→ **Instructions for the task**
Which lines below include the string "computer"? Please show each one.
Records START
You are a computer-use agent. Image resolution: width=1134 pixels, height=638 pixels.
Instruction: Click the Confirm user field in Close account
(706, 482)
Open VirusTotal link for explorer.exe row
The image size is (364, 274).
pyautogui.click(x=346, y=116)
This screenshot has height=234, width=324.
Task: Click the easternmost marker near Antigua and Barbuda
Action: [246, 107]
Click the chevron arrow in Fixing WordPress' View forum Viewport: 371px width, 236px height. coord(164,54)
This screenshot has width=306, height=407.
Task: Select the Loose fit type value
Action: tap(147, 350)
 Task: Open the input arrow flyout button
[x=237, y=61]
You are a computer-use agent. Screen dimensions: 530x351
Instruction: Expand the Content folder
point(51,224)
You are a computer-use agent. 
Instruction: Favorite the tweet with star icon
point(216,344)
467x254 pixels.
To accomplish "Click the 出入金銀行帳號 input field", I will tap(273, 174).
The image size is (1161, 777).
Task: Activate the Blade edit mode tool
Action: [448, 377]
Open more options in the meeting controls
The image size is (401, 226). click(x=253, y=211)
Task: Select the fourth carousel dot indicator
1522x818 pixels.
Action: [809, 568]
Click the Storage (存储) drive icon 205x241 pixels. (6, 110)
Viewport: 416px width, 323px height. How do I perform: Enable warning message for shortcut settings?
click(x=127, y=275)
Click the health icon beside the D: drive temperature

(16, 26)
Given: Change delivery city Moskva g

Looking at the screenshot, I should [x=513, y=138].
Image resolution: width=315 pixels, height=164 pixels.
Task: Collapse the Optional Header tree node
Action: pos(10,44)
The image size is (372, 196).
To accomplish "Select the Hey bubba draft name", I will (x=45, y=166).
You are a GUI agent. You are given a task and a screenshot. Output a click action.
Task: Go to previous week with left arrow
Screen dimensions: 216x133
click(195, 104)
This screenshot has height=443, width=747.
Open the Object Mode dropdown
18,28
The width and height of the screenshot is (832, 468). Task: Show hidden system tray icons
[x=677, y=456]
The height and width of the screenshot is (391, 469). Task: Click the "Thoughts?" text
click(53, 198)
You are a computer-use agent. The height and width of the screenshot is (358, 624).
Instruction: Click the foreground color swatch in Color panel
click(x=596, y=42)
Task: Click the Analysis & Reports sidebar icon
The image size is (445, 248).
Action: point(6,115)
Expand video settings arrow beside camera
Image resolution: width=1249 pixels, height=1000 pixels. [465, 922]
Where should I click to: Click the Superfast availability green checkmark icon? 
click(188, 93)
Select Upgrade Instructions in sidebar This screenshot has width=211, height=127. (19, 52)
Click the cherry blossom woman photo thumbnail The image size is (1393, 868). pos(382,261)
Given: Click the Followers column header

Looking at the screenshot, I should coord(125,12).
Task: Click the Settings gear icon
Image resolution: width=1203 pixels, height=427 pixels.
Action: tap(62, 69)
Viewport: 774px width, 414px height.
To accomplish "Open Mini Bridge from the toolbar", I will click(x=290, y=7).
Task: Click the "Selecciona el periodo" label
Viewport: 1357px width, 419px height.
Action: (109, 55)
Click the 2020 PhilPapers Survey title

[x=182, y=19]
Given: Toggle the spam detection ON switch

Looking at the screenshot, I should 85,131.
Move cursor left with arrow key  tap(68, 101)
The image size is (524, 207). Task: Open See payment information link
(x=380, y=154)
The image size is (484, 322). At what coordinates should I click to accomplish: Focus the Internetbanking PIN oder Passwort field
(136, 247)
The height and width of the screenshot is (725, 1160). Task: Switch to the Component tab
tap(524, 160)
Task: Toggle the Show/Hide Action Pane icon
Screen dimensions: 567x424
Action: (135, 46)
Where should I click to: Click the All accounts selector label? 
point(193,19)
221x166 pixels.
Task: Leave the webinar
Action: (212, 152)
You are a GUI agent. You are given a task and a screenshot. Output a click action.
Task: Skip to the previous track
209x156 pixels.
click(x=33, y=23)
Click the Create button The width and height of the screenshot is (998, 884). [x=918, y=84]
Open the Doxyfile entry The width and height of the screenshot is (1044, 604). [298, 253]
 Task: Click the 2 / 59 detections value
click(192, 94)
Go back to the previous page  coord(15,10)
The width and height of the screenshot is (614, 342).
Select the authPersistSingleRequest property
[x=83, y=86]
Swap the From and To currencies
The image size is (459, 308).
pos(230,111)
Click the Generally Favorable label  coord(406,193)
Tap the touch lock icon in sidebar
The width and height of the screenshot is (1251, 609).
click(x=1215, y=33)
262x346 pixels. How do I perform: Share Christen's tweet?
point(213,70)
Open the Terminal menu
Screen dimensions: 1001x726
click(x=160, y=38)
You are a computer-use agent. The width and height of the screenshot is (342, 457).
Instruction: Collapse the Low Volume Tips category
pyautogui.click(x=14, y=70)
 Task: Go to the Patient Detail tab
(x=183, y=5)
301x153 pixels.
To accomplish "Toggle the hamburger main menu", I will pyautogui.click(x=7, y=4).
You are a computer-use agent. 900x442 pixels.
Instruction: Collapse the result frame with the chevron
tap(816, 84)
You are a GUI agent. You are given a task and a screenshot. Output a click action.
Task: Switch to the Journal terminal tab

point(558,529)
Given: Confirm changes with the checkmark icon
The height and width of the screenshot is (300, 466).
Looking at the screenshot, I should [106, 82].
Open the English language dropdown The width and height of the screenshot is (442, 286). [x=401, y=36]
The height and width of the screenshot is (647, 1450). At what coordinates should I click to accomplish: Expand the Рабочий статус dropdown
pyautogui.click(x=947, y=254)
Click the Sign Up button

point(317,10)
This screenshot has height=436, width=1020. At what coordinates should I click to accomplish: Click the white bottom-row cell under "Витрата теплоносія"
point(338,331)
Records END
→ **Response**
You are a computer-use agent. Image resolution: width=1134 pixels, height=638 pixels.
You are a computer-use agent. Screen dimensions: 530x351
You are a computer-use agent. 
You are a computer-use agent. The height and width of the screenshot is (358, 624).
You are a computer-use agent. The width and height of the screenshot is (342, 457).
You are a computer-use agent. 900x442 pixels.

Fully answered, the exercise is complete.